Approximately 1,300 disabled veterans were overpaid thousands of dollars under a Veterans Affairs Department education benefits program last year and now must figure out a way to pay that money back.
Why? Mostly because staff at VA regional offices didn’t check emails, a recent investigation by the VA Office of Inspector General has found.
The overpayments happened during the 2016-2017 academic year under the VA’s second-largest education program, Dependents’ Educational Assistance, which pays up to $1,224 for schooling per month to spouses and children of totally and permanently disabled veterans or deceased service members.
Veterans who are 100 percent service disabled are eligible to receive monthly stipends of $266 for each college-aged child they have in school as part of their disability check from the VA. But these benefits cannot overlap with DEA.
Yet, in it at least 70 percent of cases during the 2016-17 school year, they did, in large part because emails from veterans claim examiners were going unread at many VA regional offices.
Now, vets who were overpaid owe VA a total of $4.5 million for the department’s mistake — an average of more than $3,400 each.
This represents “a hardship for seriously disabled veterans,” the report states.

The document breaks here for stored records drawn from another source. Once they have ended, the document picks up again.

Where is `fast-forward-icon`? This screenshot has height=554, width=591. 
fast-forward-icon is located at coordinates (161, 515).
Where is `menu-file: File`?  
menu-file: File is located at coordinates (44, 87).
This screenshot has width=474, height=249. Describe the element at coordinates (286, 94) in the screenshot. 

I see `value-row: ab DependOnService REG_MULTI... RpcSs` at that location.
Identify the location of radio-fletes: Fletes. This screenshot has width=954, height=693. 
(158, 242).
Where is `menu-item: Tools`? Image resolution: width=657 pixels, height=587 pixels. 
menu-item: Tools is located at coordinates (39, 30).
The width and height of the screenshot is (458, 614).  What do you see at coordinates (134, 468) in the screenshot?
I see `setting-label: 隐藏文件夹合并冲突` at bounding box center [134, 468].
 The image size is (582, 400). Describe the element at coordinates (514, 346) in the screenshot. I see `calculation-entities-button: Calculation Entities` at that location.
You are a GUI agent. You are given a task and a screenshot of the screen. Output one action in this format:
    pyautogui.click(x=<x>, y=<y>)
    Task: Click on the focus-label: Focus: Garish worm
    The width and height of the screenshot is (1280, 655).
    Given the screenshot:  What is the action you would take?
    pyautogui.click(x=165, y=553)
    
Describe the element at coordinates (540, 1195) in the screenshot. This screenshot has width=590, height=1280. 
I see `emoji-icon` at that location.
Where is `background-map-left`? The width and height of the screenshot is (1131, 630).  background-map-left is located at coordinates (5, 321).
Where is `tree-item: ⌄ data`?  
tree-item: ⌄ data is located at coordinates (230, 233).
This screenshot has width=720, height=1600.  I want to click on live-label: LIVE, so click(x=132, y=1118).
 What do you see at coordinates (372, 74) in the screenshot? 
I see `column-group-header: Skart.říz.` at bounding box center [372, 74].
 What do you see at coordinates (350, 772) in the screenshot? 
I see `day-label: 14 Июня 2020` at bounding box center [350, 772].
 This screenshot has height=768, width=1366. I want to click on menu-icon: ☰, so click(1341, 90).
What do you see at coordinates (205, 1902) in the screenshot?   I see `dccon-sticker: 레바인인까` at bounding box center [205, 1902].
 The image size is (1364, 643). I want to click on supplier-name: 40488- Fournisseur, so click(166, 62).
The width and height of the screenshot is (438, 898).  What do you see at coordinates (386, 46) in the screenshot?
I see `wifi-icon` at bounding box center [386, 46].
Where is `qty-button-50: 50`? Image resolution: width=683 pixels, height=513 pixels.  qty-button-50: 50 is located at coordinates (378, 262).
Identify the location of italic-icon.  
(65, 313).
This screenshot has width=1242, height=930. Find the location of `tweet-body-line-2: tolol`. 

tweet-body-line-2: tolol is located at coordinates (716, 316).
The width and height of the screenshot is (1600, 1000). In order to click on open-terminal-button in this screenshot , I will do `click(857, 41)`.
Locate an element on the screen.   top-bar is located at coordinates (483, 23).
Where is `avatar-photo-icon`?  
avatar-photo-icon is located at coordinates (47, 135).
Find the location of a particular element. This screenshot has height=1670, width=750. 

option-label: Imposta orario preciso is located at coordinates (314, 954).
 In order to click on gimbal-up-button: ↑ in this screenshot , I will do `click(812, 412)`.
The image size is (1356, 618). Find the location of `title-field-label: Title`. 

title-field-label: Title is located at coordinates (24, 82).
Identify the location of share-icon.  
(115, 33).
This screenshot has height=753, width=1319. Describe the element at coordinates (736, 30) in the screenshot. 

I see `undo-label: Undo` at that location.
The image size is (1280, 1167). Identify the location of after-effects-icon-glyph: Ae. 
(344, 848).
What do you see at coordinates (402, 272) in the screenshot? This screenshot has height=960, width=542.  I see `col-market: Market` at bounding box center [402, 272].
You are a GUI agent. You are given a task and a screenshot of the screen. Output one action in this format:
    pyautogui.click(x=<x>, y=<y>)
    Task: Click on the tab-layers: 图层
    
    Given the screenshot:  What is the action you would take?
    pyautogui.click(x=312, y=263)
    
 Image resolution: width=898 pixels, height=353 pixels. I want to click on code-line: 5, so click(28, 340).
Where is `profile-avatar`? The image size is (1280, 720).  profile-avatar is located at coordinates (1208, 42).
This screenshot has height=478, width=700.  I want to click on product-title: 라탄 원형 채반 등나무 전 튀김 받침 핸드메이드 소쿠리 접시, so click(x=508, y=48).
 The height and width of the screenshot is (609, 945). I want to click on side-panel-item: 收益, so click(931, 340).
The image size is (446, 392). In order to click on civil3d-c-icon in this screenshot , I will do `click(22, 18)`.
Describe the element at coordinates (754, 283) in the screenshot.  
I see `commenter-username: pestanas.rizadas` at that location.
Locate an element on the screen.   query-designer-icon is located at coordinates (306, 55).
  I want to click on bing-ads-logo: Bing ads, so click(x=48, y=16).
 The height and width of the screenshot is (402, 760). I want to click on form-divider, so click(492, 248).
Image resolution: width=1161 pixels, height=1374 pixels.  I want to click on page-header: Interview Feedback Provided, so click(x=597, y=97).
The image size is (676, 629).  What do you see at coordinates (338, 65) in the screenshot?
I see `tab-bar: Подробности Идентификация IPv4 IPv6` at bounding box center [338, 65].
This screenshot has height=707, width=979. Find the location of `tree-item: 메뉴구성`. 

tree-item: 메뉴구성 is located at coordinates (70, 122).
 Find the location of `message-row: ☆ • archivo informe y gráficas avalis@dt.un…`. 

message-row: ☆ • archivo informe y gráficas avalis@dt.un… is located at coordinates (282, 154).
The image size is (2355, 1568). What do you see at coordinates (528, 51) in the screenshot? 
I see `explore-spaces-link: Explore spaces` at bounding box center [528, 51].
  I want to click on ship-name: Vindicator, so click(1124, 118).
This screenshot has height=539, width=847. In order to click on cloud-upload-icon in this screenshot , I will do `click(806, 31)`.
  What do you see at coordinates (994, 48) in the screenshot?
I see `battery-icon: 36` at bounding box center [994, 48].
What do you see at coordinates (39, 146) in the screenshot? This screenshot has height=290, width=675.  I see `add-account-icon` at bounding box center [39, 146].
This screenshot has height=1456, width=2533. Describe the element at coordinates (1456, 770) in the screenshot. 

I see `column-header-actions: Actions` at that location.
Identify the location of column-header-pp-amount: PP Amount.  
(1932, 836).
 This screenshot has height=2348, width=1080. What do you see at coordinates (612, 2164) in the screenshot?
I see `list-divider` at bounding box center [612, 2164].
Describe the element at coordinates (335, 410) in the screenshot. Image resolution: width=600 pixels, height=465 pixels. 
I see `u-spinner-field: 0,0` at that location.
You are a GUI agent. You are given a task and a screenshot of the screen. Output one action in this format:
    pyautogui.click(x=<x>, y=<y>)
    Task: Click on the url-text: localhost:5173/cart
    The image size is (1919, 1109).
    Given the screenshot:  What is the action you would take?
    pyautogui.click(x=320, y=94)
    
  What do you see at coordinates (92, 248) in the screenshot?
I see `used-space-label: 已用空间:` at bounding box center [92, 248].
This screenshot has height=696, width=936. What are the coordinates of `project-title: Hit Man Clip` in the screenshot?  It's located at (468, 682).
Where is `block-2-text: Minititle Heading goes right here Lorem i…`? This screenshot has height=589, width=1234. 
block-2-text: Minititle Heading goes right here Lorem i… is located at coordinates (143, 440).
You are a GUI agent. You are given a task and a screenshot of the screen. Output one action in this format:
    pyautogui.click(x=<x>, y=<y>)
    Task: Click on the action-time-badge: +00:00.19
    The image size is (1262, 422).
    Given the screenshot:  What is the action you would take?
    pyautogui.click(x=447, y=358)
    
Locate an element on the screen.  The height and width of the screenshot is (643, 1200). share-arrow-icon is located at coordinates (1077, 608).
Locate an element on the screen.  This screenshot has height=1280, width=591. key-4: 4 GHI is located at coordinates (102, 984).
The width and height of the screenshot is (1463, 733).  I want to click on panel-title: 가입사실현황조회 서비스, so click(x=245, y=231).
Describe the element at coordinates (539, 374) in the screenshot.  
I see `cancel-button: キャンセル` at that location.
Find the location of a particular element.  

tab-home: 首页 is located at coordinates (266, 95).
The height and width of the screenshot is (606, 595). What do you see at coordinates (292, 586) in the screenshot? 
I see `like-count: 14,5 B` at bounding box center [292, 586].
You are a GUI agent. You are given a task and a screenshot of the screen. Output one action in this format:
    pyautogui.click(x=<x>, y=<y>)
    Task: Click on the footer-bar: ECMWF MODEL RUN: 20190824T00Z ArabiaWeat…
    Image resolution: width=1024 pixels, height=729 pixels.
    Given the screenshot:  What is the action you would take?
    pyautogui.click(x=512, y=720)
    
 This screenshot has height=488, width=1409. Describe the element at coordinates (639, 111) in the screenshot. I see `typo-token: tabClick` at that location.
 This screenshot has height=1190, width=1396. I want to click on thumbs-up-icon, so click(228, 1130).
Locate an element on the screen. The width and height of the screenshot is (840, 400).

In its review of all 58 VA regional offices, Office of Inspector General auditors found that as of May 2018, 25 had an approximate total of 4,600 unread emails dating back to August 2016. The majority of these emails, 67 percent, were about DEA benefits and potentially required adjustments to veterans’ claims to keep them from being overpaid.
In interviews recorded in the report, VA staff at seven of these offices said they had not been monitoring mailboxes related to the DEA program before the audit.
For example, a representative from the Oakland, California, office “stated that the mailbox had not been monitored for three years because managers had been reassigned, but not their mailbox monitoring duties.”
Another in Houston said the DEA inbox was “not considered a workload priority” because of other workload targets the office was required to meet, according to the report.
Already, the VA has instituted a new policy requiring regional offices to check DEA-related emails twice a month, Susan Carter, a spokesperson for the agency, said in an email.
Additionally, the VA Office of Field Operations has committed to sending weekly reminders to check the emails to the regional offices and will likely incorporate oversight of this into future site visits, according to the report.
Joe Plenzler, a spokesman for Wounded Warrior Project, said the organization is concerned about the impact these overpayments will have on the affected veterans and plans to work with VA on the department’s plans to remedy the situation.
“We would hope that the VA would avoid any significant disruptions or financial burdens on the recipients,” he said in an email.
Carter said the agency has already identified the veterans who were overpaid and expects to complete all payment adjustments by June 30. Veterans will have several payment options available.
“VA is implementing improvements that will focus on the timely establishment of compensation adjustments, ensuring receipt of DEA program benefit notifications by VA regional office staff, and promptly identifying and rectifying payment duplications,” Carter said.
The inspector general’s report also recommends VA move to an electronic system to better identify when there’s a potential for veterans to get paid out of both programs in order to cut down on overpayments.
If delays continue, the report states, the VA could end up paying another $22.5 million in improper payments over the next five years.